§ **Tasks and exercises**
1. Swap "rotten" for "rough" and give the stretch of the gratitude post from "I’m not gonna" through "Positivity is good." with that change.
2. Finish out the next part of the gratitude post, starting after its last sentence.

When I think back on the past week, these are the things for which I’m most thankful:

  • Health. I finally felt like “Jen” again, and it was very nice. I’m still not 100 percent back to my normal energy level, but I got a lot closer than I’ve been since the beginning of the year. Whew.
  • Friends, specifically The Lovely Lori. We spent Wednesday together. We live an hour apart but don’t get together very often, so this was a real treat! (Still, we’re doing better than we used to, when we only saw each other in Colorado.) It was a lot of fun for me to play the baby sis for a day.
  • Haircuts that make you feel like a new person. My hair gal, Michelle, coiffed me, Jack and Katie yesterday. We. Look. Stunning.
  • People I found on Facebook this week: Linda, a friend from high school and college; Dennis, Vic’s uncle; and The Bloggess, who’s named Jennifer and married to a guy named Victor, but much funnier (and potty-mouthed) than I. And I wasn’t unfriended by anyone the whole week!
  • TiVo. There weren’t very many new episodes of my favorite shows this week, so I got a little more caught up on what TiVo’s been storing. And OMG, did you see Christine? She’s the best.
  • Productivity. Maybe it’s partly my improved health and partly that this is the time of year when I feel like organizing; I don’t know. But this week I sorted through a ton of papers and junk mail, gathered all the paperwork for our taxes, backed up my digital photos and documents, and straightened up the complete disaster that had covered my desk for way too long. I got some for-pay work done too. There’s still a lot to tackle, but this was a decent start.
  • Spring is coming! We had two beautiful, warm days this week. Two sunny, cold days too. I’m excited that there will be flowers blooming and leaves on trees again soon!

Feb. 13: Friday the 13th

I’m not gonna lie to you: I had a pretty rotten week. But this is not going to be another post about how much my life totally sucks when it really sucks only a little and only sometimes. Instead, I’m taking a cue from my friend Sherilee, who posts a list of things for which she is grateful every Friday. Positivity is good.

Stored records
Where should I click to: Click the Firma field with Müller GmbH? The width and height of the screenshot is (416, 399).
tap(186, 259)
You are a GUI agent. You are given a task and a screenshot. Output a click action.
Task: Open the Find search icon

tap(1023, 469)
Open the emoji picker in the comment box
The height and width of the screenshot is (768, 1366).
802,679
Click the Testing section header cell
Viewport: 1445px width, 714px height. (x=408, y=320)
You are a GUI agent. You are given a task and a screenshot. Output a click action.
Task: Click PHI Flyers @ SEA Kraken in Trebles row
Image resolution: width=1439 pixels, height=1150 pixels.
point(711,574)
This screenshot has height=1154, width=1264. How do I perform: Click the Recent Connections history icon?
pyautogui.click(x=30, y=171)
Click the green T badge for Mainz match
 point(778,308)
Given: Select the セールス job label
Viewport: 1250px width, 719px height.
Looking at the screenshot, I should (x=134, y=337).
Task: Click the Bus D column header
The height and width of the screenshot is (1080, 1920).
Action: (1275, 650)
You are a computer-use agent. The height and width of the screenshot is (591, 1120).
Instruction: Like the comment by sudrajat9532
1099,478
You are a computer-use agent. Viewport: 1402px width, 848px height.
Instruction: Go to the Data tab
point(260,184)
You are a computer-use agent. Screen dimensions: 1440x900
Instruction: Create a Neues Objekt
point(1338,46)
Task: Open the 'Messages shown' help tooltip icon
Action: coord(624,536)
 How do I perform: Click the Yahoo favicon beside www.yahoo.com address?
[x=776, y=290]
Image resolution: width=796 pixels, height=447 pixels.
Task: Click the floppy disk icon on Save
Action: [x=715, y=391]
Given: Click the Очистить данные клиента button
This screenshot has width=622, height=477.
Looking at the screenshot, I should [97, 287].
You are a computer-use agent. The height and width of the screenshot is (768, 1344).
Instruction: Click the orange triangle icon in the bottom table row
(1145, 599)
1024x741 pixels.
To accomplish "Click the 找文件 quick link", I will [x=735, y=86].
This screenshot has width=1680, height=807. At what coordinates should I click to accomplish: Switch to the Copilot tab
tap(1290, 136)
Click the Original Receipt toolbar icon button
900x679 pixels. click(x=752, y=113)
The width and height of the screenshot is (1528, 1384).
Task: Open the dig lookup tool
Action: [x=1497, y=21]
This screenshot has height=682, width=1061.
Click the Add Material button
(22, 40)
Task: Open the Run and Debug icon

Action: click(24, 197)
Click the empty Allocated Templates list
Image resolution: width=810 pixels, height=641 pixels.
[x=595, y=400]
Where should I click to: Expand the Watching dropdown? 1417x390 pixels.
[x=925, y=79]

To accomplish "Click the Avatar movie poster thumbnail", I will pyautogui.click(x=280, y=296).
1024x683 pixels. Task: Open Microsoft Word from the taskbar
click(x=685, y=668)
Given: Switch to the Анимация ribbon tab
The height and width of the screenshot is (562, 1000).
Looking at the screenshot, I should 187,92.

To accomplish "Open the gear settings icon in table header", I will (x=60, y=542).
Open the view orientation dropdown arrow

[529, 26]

§ **Set of answers**
1.
I’m not gonna lie to you: I had a pretty rough week. But this is not going to be another post about how much my life totally sucks when it really sucks only a little and only sometimes. Instead, I’m taking a cue from my friend Sherilee, who posts a list of things for which she is grateful every Friday. Positivity is good.

2.
People I found on Facebook this week: Maria, who was once my Partylite gal and became a friend; Claire, my “auntie” in Ashland; Katie, a coworker and former student; Cindy, my ex-stepsister and current friend; and Sheila, a former coworker and occasional commenter here at Stuff Jen Says. Facebook is OH so much fun.

“Meeting” Dana: She’s my cousin Deanna’s cousin and recently introduced herself to me via Facebook. Dana is, coincidentally, a former SDA so we connected easily based on that, but she’s also a punctuation and grammar snob and little bit nutty to boot. I like her lots!

Katie’s birthday: my sweet little Bug turned nine years old on Monday. I am in awe of her on a regular basis and can’t believe I helped make her.

My mother-in-law: she’s a gem.

Shopping steals: No, I didn’t start shoplifting. While Vic was getting an eye exam the other night I walked around the mall. I found some great bargains at Gymboree and got out of there with $130 worth of adorable goodies for Katie—but spent just $28. Had similar luck for Jack at Crazy 8, though finds were not as adorable (boys’ clothes are boring). I also ordered a new set of Kitchen Aid cookware at 60 percent off. Gotta love Amazon.

Health: mine, not so much. But Jack’s appointment with the pediatrician yesterday showed us that he just has the yucky cold that’s going around, and nothing more serious.

Next week: I’m hoping to finally get back to work on Monday. And Wednesday I have a fun day planned with The Lovely Lori. It doesn’t get much better than that.

And finally, happy news for our neighbors: they’re expecting a baby boy. Congratulations!